Otis' employee testimony indicates that the equipment failed to function properly during the implied warranty period, contradicting the design claim that doors would not hit individuals. The court referenced the Nalbandian case, establishing that a plaintiff only needs to prove a product's failure to be fit for its intended purpose during the warranty period to make a prima facie case, without needing to show negligence in manufacturing. Under the Uniform Sales Act, manufacturers face strict liability to consumers where there is privity of contract, and an express or implied warranty binds sellers to the warranted qualities irrespective of fault. Otis contended that its obligations were limited to those in the maintenance contract, arguing that the Bank did not demonstrate a breach of any specific provision, thus preventing recovery for damages. However, the breach in question arose from the original sales contract, which included an implied warranty for proper operation. The maintenance contract merely extended this warranty without serving as the basis for the Bank's cause of action. The court emphasized a trend against allowing manufacturers to limit their liability for defective products. The Bank exercised sufficient control over the elevator for the application of res ipsa loquitur, despite Otis being the only entity with access to the mechanism, as only Otis employees could open the secured access box.

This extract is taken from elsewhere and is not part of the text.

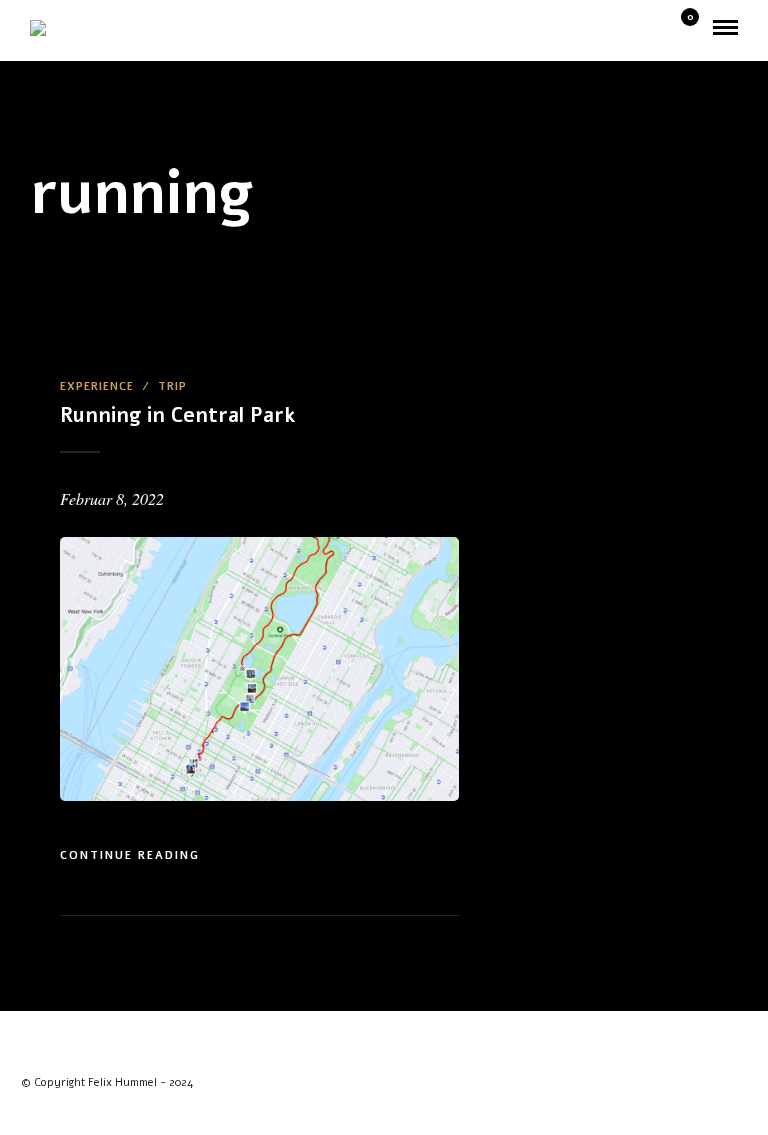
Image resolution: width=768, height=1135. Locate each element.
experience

'Exclusive control' in the context of res ipsa loquitur was defined in the Rodin case as the authority to authorize the use of an agency or instrumentality. The Bank, as the building owner, had legal control over the elevator, while Otis had physical control for maintenance. Although Otis was dismissed with prejudice in the original case, which was an adjudication of the facts, this dismissal does not determine negligence for the current action against Otis. The appeal revolves around strict liability for implied warranty, allowing recovery for a product failure without proving fault. Statutory remedies for breach of warranty permit a buyer to seek damages while retaining the goods. The measure of damages is based on losses directly resulting from the breach. If the elevator had functioned properly, the Bank would not have incurred liability. Manufacturers can be held liable for personal injuries caused by defective products, and the Bank is entitled to recover damages awarded to the Plaintiff based on Otis's breach of warranty. The judgment against the Bank was affirmed.